- _Task description_:
The response should contain all of the data below, reproduced exactly, and no pictures.

- _Records from a data collection_:
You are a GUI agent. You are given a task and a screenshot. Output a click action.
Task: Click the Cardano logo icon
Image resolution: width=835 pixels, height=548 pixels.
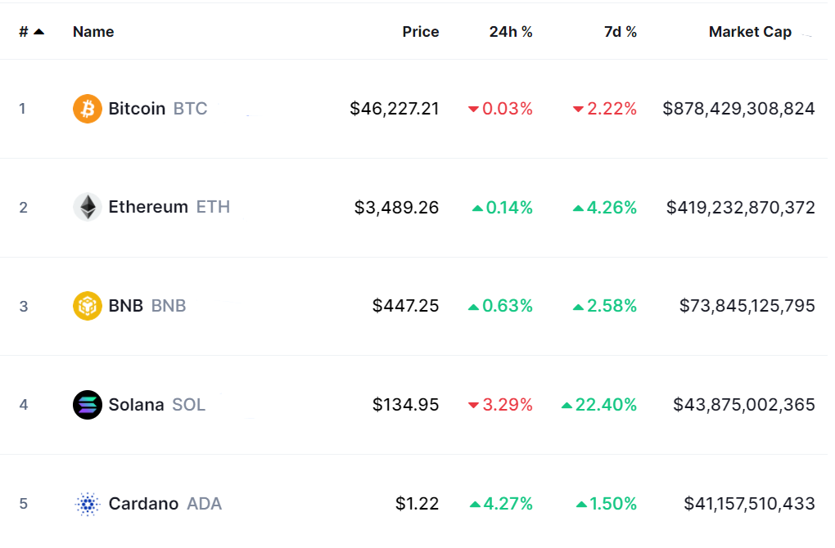tap(88, 504)
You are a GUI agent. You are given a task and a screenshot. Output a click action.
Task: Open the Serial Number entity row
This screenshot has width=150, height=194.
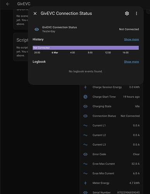click(x=111, y=192)
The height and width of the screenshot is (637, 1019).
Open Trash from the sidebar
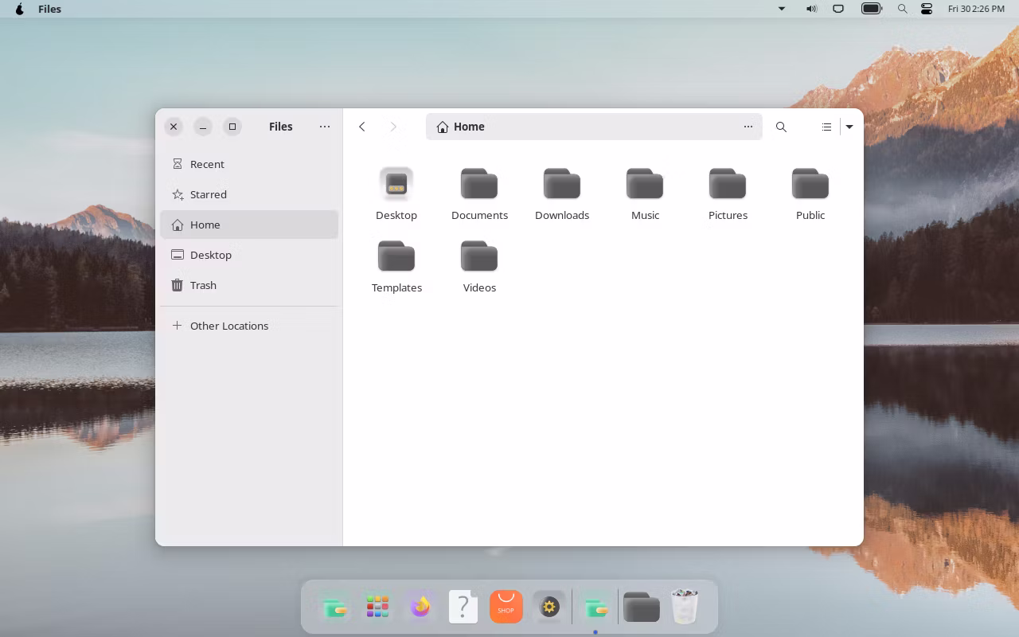tap(203, 285)
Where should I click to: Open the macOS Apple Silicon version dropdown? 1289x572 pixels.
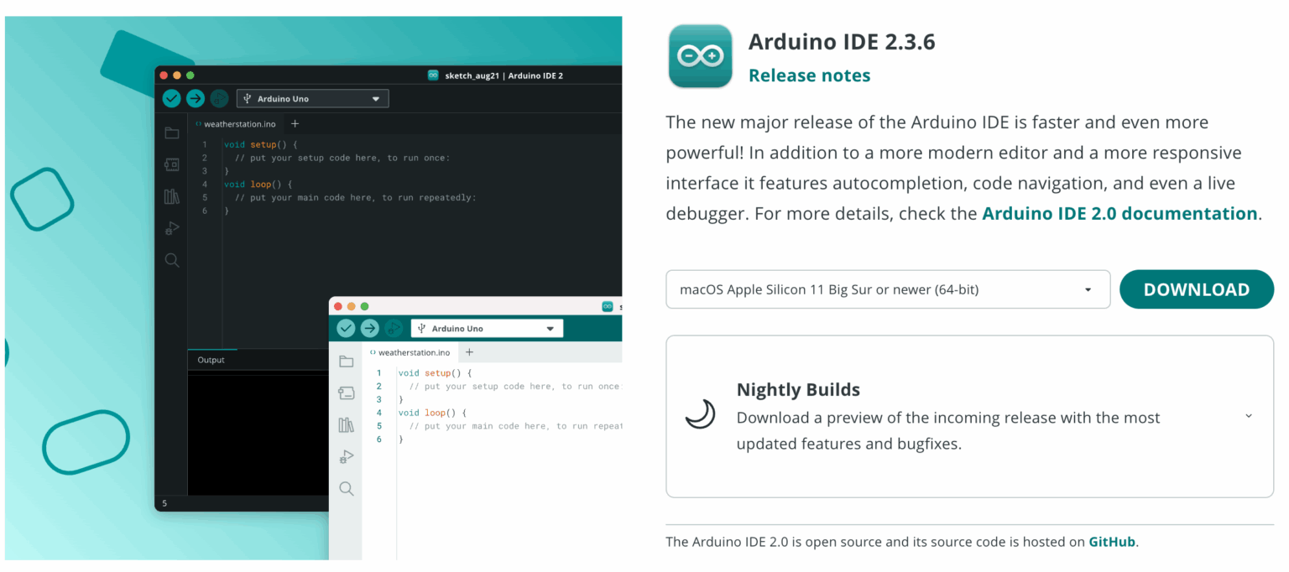click(x=888, y=289)
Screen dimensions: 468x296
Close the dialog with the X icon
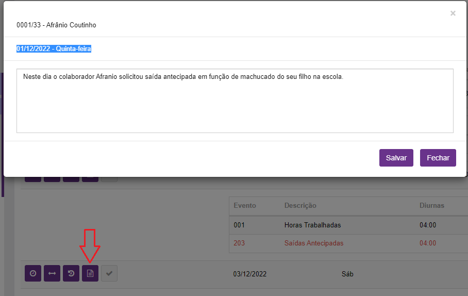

- _Completed exercise_:
You are a GUI agent. You are given a task and a screenshot. Output a click action.
Task: Click the Cardano logo icon
Image resolution: width=835 pixels, height=548 pixels.
tap(88, 504)
You are a GUI agent. You are given a task and a screenshot. Output a click action.
Task: Open the Serial Number entity row
This screenshot has width=150, height=194.
click(x=111, y=192)
The height and width of the screenshot is (637, 1019).
Open Trash from the sidebar
tap(203, 285)
Where should I click to: Open the macOS Apple Silicon version dropdown? 1289x572 pixels.
click(x=888, y=289)
Screen dimensions: 468x296
Close the dialog with the X icon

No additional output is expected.